Ao final do encontro, ficou decidido pelo lançamento de um abaixo-assinado para apoiar as propostas dos deputados estaduais Orlando Pessuti, para revogar a lei que autoriza a venda das ações da empresa, e de José Maria Ferreira, que defende a realização de um plebiscito para consultar a população sobre a privatização.

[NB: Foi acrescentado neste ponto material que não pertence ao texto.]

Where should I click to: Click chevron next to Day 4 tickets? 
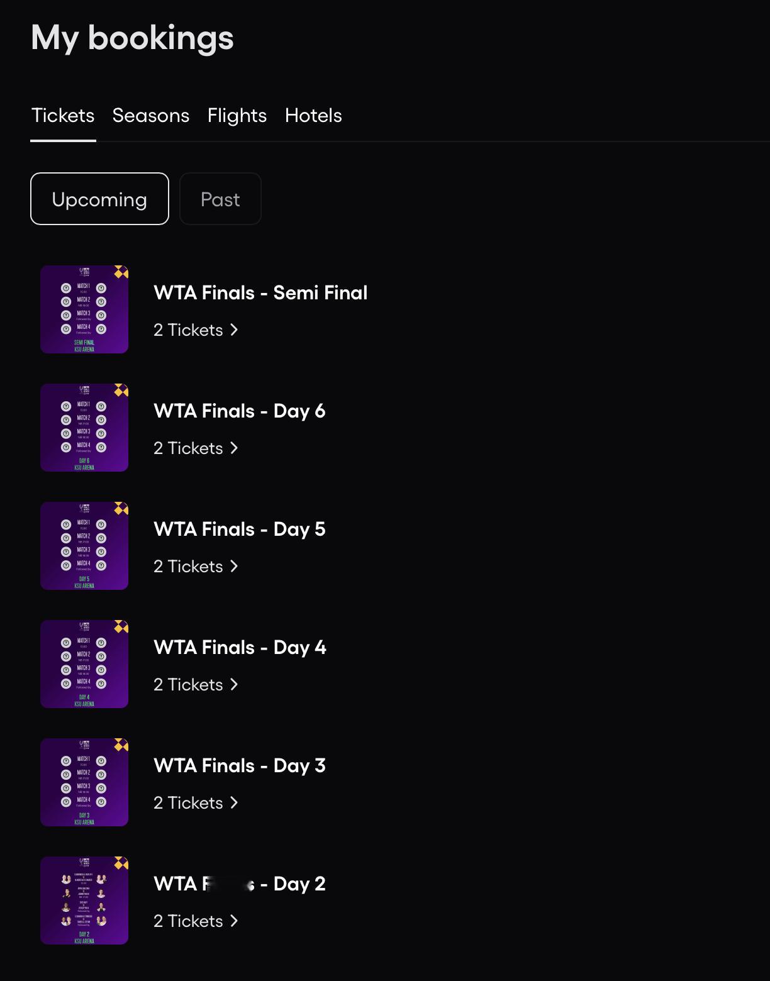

Também ficou decidido, entre outras coisas, pela organização de uma rede estadual de informações para a criação de um Fórum Permanente de Debates sobre o tema; encaminhamento de requerimentos à Assembléia Legislativa para solicitar cópias de atas das sessões ordinárias, projetos de lei, pareceres das comissões permanentes, leis e publicações que autorizam a venda das ações da Copel e Sanepar; e encaminhamento de requerimento ao governo do Estado, solicitando cópias do processo licitatório para avaliar o valor de venda da Copel.
O vice-presidente da Sercomtel – empresa de telecomunicações de Londrina – Paulo César Machado, representou o presidente da Copel, Ingo Hubert, no encontro. Um dos argumentos de Machado na defesa da privatização foi a desregulamentação do setor de energia elétrica, prevista para estar concluído em três anos. Com a desregulamentação, segundo ele, a tendência é que as tarifas de energia sejam reduzidas, a exemplo do que está ocorrendo com a telefonia. Ele ainda defendeu que esse é o melhor momento para as vendas, com a empresa no auge de seu desempenho.
Os argumentos de Machado não convenceram os demais participantes. ‘‘Estamos às vesperas de uma eleição para o governo de Estado e para a presidência da República. Isso gera insegurança para qualquer empreendedor e desvaloriza a empresa’’, comentou o deputado federal Florisvaldo Fier (Dr. Rosinha).
O diretor da Federação Nacional dos Urbanitários José Drumond Saraiva disse que desde 92 está havendo um acelerado processo de privatização do setor elétrico no Brasil. ‘‘E até agora não vimos nenhum benefício para a população ou redução de tarifa’’, avaliou.
Segundo Saraiva, as agências reguladoras estaduais não fiscalizam e nem regulam o setor. ‘‘São agências de ficção, só estão no papel e só servem como cabide de emprego’’, sustenta.